Happy St George’s Day
Posted by admin978 on April 22, 2012 · Leave a Comment
England First chairman Mark Cotterill wishes all members and supporters a happy St. George’s Day.
Mark said, “I hope all nationalist activists will take an hour or two off today from their hectic election campaigns, to raise a glass to our patron Saint – St. George. I wish all racial-nationalist candidates, from whatever political party all the very best for May 3rd. Lets make sure you give them your full support and get the best possible vote in these difficult times.”
‘Cry God for England, Harry and St George!’ Those immortal words are from Shakespeare’s Henry V, but who was St George and how did he become patron saint of England?
St George was a Roman soldier who lived in the 3rd century AD. At the end of the century the Emperor Diocletian persecuted Christians and St George was martyred in 303 AD.
The cult of St George was brought to England from the Middle East by the crusaders. (St George was popular with the crusaders because he was a soldier). He is supposed to have appeared to them at Antioch in 1098.
St Georges Day, 23 April was set by the synod of Oxford in 1222. Meanwhile he was growing in popularity in England. By the 14th century St George was seen as England’s saint, rather than St. Edmund.
(St. Edmund was the King of East Anglia from 855 until 869, when his English army was defeated by the invading Danish forces known as the Great Heathen Army. Edmund refused to renounce his Christian faith and was beheaded on the orders of the Danish commander. A decade later the Danes were defeated by Alfred the Great. St. Edmund’s body was preserved and later transferred to a market town in Suffolk which became Bury St Edmunds, a shrine which became the centre of a popular Christian cult.)
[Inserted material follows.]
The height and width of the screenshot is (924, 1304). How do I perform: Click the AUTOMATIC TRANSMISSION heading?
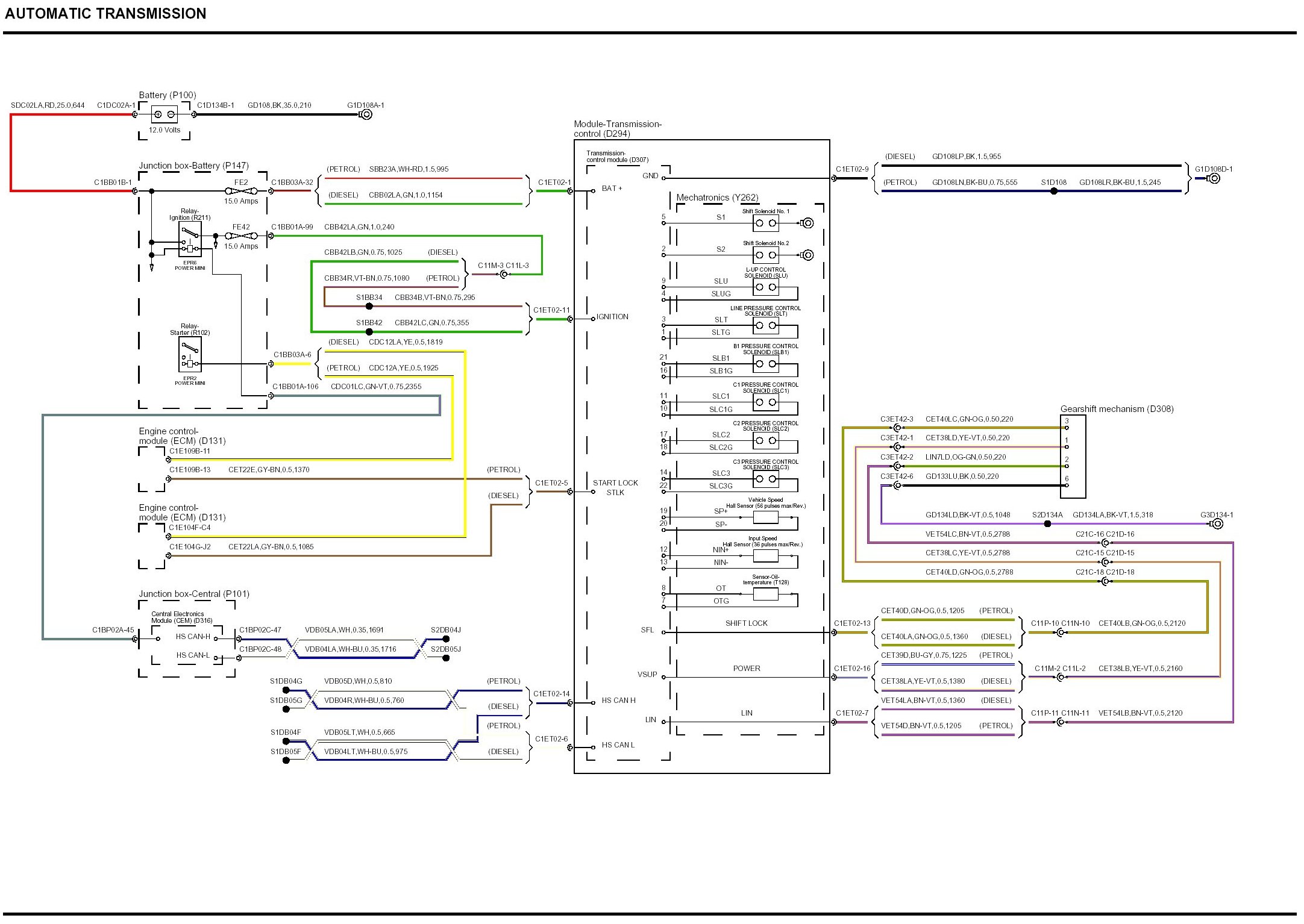105,14
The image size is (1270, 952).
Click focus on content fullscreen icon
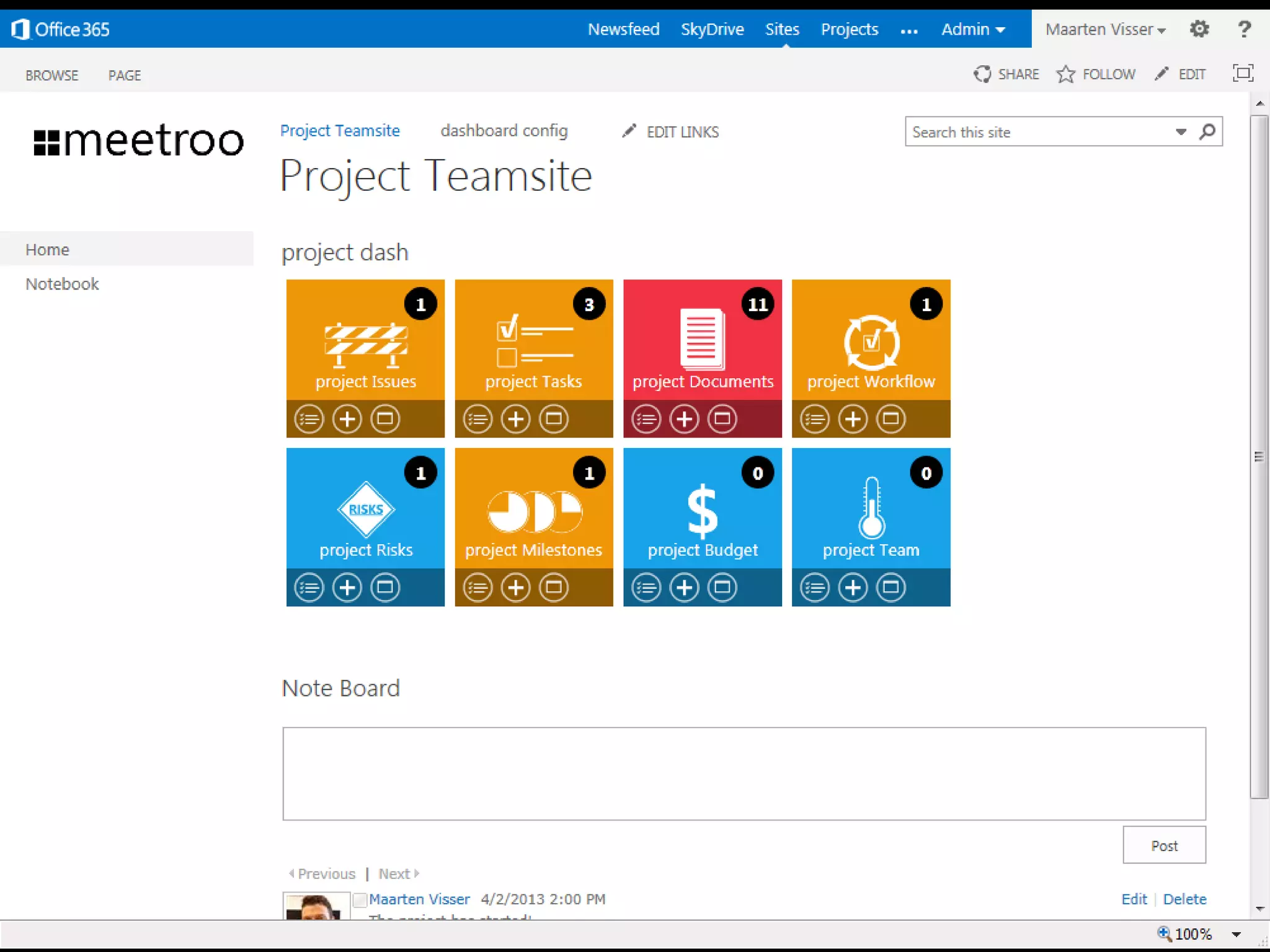(1243, 74)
In the Middle Ages some people formed religious guilds. They prayed for dead members’ souls and provided charity. Many were dedicated to St George. On St George’s day in many places effigies of St George were taken out of the local church and paraded around the parish.
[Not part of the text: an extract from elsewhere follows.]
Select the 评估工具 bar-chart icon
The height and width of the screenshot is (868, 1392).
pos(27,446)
Furthermore in the Middle Ages the legend of St George and the dragon grew up. Many places also paraded a model dragon.
However after the Reformation the cult of the saints was swept away in England and St George lost much of his importance. Unlike many national saints St George has been neglected, rather like the English in general. However in recent years St Georges Day has been revived – thanks to English nationalism, which has also been revived since the 1990’s – as a patriotic symbol of England, the English nation and the white English people.